= WORK TO BE COMPLETED =
Rewrite the data below as a numbered list with one line per item, dropping the blank lines.

## Start

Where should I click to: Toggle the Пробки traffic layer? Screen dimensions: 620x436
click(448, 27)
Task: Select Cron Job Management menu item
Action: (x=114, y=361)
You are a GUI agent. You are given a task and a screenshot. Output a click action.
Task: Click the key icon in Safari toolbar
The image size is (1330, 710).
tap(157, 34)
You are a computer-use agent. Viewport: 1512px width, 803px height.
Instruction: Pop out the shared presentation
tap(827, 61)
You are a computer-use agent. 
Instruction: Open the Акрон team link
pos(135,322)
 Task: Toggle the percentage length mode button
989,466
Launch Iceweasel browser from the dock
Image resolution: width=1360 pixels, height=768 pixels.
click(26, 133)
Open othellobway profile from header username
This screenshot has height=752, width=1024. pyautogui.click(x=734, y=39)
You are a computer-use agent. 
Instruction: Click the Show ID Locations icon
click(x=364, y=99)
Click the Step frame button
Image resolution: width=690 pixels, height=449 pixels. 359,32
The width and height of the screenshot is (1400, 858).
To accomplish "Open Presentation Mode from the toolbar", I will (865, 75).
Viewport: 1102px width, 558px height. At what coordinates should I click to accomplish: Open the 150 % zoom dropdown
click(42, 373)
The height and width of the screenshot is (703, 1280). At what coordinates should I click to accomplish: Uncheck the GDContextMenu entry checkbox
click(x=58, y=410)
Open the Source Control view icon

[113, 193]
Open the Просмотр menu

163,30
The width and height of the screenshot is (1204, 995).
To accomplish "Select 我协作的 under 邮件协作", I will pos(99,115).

## End

= RESPONSE TO THE TASK =
1. Where should I click to: Toggle the Пробки traffic layer? Screen dimensions: 620x436
2. click(448, 27)
3. Task: Select Cron Job Management menu item
4. Action: (x=114, y=361)
5. You are a GUI agent. You are given a task and a screenshot. Output a click action.
6. Task: Click the key icon in Safari toolbar
7. The image size is (1330, 710).
8. tap(157, 34)
9. You are a computer-use agent. Viewport: 1512px width, 803px height.
10. Instruction: Pop out the shared presentation
11. tap(827, 61)
12. You are a computer-use agent. 
13. Instruction: Open the Акрон team link
14. pos(135,322)
15.  Task: Toggle the percentage length mode button
16. 989,466
17. Launch Iceweasel browser from the dock
18. Image resolution: width=1360 pixels, height=768 pixels.
19. click(26, 133)
20. Open othellobway profile from header username
21. This screenshot has height=752, width=1024. pyautogui.click(x=734, y=39)
22. You are a computer-use agent. 
23. Instruction: Click the Show ID Locations icon
24. click(x=364, y=99)
25. Click the Step frame button
26. Image resolution: width=690 pixels, height=449 pixels. 359,32
27. The width and height of the screenshot is (1400, 858).
28. To accomplish "Open Presentation Mode from the toolbar", I will (865, 75).
29. Viewport: 1102px width, 558px height. At what coordinates should I click to accomplish: Open the 150 % zoom dropdown
30. click(42, 373)
31. The height and width of the screenshot is (703, 1280). At what coordinates should I click to accomplish: Uncheck the GDContextMenu entry checkbox
32. click(x=58, y=410)
33. Open the Source Control view icon
34. [113, 193]
35. Open the Просмотр menu
36. 163,30
37. The width and height of the screenshot is (1204, 995).
38. To accomplish "Select 我协作的 under 邮件协作", I will pos(99,115).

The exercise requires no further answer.